Stored dataset items:
(begin)

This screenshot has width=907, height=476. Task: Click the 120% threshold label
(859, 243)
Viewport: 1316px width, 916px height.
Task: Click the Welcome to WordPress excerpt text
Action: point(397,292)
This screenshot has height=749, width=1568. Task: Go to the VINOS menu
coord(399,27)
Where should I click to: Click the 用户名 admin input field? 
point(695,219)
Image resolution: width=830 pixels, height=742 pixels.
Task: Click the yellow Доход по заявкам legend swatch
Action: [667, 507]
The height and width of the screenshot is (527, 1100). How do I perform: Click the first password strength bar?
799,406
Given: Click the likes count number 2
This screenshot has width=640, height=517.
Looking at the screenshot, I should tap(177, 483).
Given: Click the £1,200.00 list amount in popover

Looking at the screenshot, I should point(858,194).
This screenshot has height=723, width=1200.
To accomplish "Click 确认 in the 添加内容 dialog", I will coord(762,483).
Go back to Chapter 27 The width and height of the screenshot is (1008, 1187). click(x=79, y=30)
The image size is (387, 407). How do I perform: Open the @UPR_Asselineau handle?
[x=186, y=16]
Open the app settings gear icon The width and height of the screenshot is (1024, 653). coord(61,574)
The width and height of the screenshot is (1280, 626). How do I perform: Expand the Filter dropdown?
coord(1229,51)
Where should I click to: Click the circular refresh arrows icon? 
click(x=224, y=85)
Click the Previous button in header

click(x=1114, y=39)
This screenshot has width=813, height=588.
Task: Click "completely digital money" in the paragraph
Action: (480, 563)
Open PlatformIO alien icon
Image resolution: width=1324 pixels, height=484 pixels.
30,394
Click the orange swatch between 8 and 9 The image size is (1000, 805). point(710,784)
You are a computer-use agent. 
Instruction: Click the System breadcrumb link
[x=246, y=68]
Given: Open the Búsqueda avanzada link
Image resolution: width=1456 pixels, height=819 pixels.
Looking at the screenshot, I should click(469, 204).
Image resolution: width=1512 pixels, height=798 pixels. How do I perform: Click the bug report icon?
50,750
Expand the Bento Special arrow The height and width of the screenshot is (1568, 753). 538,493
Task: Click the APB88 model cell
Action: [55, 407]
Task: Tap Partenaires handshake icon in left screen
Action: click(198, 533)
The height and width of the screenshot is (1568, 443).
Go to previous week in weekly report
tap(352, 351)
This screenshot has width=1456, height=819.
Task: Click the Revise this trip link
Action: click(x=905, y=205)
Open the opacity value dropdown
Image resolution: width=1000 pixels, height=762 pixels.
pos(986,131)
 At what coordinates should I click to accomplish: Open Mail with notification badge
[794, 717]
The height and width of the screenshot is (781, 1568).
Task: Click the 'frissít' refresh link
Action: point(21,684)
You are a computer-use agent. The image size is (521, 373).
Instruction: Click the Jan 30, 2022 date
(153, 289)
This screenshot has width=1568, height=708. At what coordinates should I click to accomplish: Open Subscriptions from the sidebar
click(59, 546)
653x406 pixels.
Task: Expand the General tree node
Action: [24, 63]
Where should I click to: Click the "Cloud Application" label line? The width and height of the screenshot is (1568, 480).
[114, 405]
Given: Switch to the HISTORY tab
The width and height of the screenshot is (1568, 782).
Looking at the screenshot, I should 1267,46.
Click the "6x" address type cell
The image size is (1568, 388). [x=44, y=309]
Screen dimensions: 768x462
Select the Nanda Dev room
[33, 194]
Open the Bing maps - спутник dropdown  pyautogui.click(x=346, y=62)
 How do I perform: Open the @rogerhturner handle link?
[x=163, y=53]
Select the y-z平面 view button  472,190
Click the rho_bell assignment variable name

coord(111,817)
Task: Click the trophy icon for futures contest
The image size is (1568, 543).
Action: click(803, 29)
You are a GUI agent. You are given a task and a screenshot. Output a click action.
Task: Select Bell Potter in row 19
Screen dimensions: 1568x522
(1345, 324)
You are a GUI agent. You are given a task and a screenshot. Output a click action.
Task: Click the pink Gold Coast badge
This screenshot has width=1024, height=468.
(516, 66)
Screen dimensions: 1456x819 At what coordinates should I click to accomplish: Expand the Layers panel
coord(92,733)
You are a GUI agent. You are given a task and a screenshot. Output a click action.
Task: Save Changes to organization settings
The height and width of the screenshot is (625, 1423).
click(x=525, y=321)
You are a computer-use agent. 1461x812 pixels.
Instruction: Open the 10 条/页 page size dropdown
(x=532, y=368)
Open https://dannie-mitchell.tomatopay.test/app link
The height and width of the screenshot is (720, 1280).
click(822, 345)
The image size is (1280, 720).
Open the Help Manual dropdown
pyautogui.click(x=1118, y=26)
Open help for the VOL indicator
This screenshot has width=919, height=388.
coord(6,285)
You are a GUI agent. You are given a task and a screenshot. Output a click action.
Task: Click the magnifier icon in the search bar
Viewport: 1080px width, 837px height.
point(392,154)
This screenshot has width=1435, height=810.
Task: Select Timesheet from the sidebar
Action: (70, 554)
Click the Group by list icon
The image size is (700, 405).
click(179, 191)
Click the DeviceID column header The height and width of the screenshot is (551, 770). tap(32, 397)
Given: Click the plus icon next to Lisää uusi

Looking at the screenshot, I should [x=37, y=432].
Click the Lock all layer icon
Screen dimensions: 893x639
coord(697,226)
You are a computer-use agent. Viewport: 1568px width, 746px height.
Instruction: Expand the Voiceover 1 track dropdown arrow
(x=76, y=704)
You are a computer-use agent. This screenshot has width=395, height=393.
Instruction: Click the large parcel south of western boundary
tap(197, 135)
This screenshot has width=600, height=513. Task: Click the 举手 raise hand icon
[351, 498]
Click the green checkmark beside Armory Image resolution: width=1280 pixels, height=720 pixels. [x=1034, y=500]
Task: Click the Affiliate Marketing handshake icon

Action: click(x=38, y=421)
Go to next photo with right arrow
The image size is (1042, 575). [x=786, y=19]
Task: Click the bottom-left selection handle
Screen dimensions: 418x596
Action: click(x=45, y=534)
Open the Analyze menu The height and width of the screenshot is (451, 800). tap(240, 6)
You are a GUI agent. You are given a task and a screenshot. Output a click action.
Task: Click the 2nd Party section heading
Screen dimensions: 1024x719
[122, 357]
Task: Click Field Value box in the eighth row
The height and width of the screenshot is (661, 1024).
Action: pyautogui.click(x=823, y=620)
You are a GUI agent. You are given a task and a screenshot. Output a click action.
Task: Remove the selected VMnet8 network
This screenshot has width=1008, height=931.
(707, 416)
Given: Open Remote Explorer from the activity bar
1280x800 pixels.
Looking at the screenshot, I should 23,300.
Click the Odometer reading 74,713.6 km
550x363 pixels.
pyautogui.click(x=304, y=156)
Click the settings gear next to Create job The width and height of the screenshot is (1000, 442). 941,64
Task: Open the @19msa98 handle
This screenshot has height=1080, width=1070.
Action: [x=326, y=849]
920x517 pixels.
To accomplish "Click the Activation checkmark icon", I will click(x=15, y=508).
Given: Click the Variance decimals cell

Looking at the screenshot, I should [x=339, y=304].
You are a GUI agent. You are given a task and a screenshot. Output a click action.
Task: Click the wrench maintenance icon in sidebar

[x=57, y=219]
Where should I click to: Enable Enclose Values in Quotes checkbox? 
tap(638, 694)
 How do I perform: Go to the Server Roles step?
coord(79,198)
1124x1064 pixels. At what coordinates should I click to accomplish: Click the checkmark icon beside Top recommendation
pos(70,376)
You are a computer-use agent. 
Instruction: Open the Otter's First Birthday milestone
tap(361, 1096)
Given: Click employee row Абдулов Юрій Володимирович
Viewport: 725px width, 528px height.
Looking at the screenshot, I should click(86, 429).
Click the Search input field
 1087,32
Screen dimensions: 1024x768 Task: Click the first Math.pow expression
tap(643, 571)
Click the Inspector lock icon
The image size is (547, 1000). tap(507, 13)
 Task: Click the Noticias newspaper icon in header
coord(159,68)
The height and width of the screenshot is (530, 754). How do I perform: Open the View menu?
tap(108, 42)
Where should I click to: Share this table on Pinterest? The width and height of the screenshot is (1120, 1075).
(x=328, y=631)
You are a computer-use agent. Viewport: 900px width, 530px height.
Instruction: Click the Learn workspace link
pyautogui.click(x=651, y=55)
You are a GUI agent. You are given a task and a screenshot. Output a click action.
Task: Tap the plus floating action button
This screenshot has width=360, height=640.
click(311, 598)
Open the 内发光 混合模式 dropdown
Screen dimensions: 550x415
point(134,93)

(end)

Print the lines exactly as they appear, everything from the line containing "This screenshot has height=723, width=1200." down to the line containing "Open the app", both included.

This screenshot has height=723, width=1200.
To accomplish "Click 确认 in the 添加内容 dialog", I will coord(762,483).
Go back to Chapter 27 The width and height of the screenshot is (1008, 1187). click(x=79, y=30)
The image size is (387, 407). How do I perform: Open the @UPR_Asselineau handle?
[x=186, y=16]
Open the app settings gear icon The width and height of the screenshot is (1024, 653). coord(61,574)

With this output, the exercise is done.